Bacteria can set up camp in the surfaces inside airplanes for up to a week.
This lingering bacteria can be disease-causing and harmful, an, American Society of Microbiology news release reported.
"Many air travelers are concerned about the risks of catching a disease from other passengers given the long time spent in crowded air cabins," says Kiril Vaglenov, of Auburn University who presented the data. "This report describes the results of our first step in investigating this potential problem."
In order for these bacteria to be transmitted from human to human it must have the ability to live on surfaces for a period of time.
Researchers looked at how methicillin-resistant Staphylococcus aureus (MRSA) and E. coli O157:H7 could survive on a surface outside of the human body. They tested the bacteria on surfaces such as an "armrest, plastic tray table, metal toilet button, window shade, seat pocket cloth, and leather," the news release reported.
MRSA proved to have a longer life, it was able to survive for about 168 hours on material from an airplane seat pocket.

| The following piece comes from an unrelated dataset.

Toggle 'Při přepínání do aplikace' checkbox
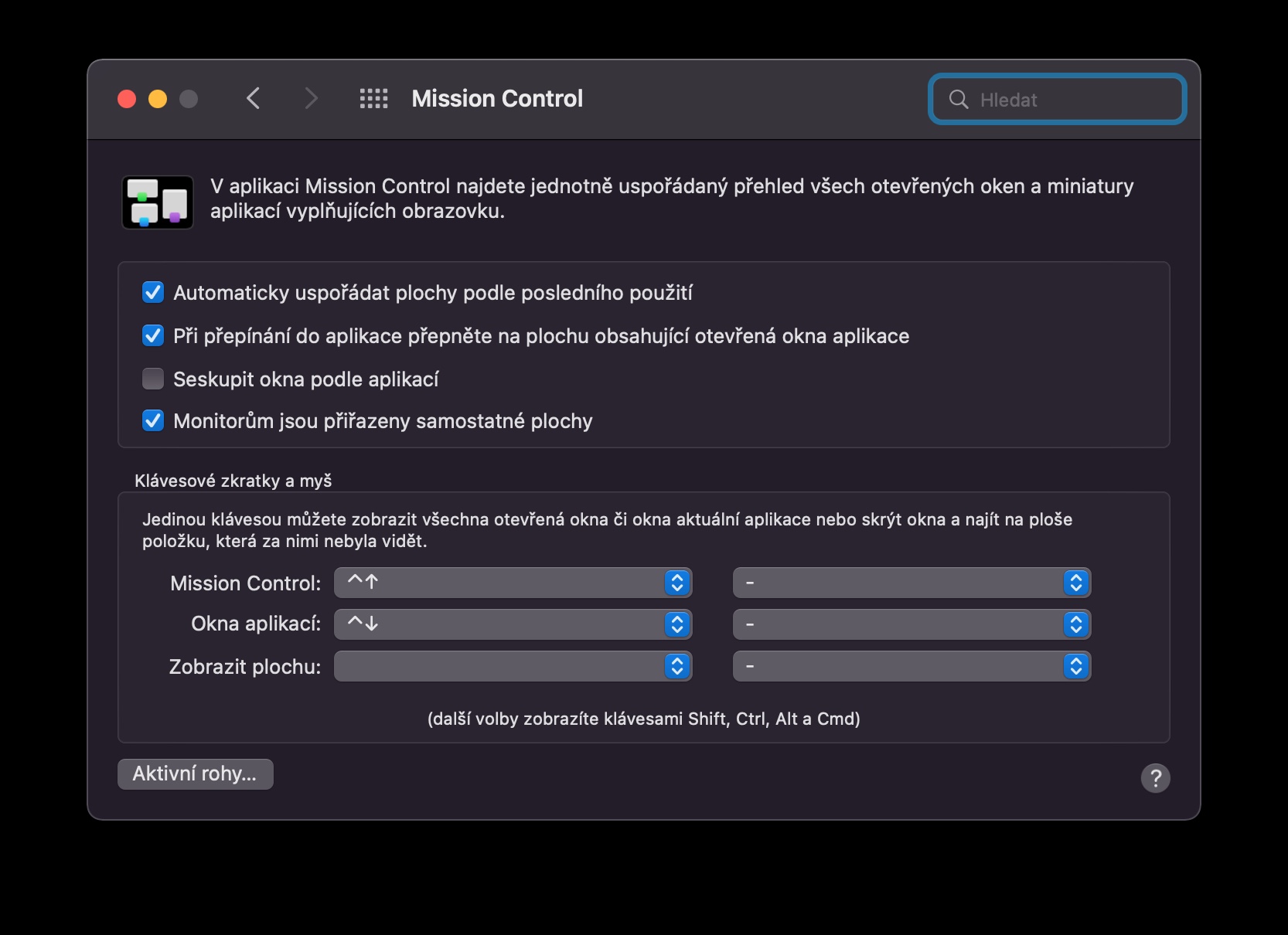The width and height of the screenshot is (1288, 935). [153, 336]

The E. coli O157:H7 survived on armrest material for about 96 hours.
"Our data show that both of these bacteria can survive for days on the selected types of surfaces independent of the type of simulated body fluid present, and those pose a risk of transmission via skin contact," Vaglenov said.
The researchers hope to continue their work on the subject in the future.

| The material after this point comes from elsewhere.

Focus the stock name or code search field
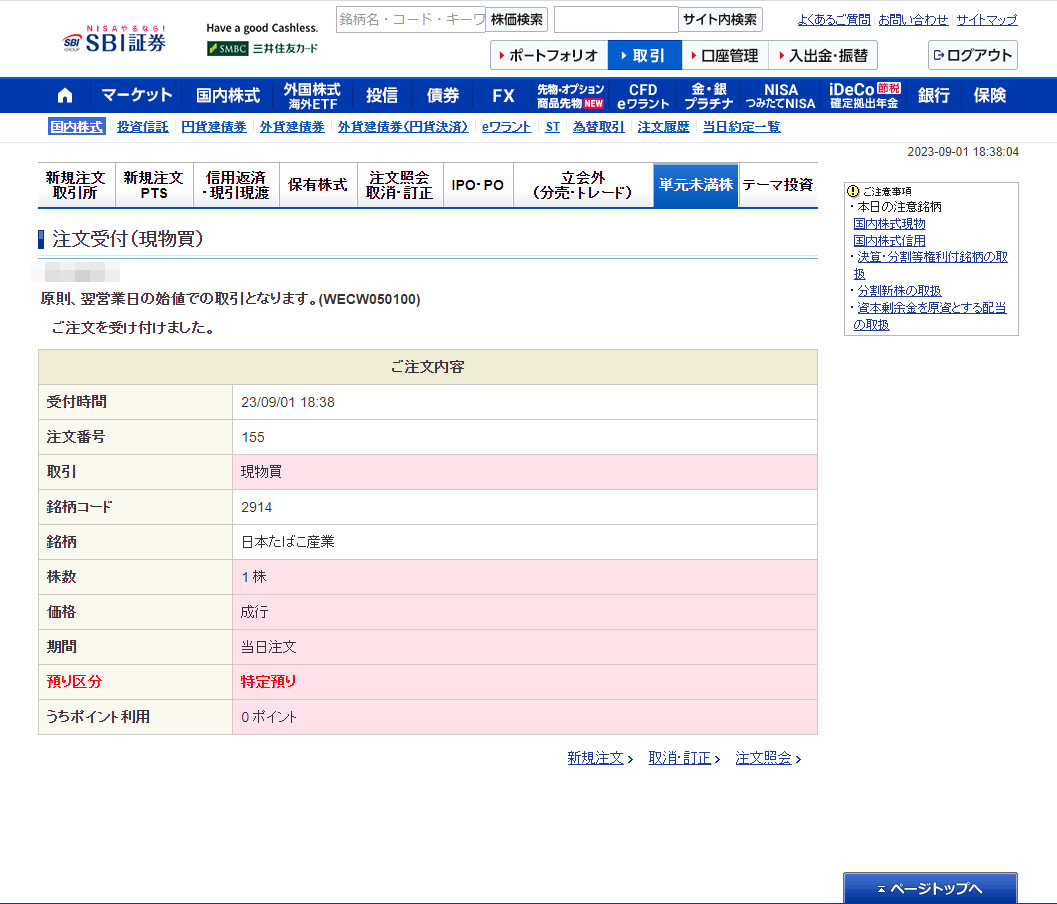The height and width of the screenshot is (904, 1057). [x=410, y=19]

"Our future plans include the exploration of effective cleaning and disinfection strategies, as well as testing surfaces that have natural antimicrobial properties to determine whether these surfaces help reduce the persistence of disease-causing bacteria in the passenger aircraft cabin," Vaglenov said.
The team is currently participating in trials that look at other bacteria, such as the pathogen responsible for tuberculosis.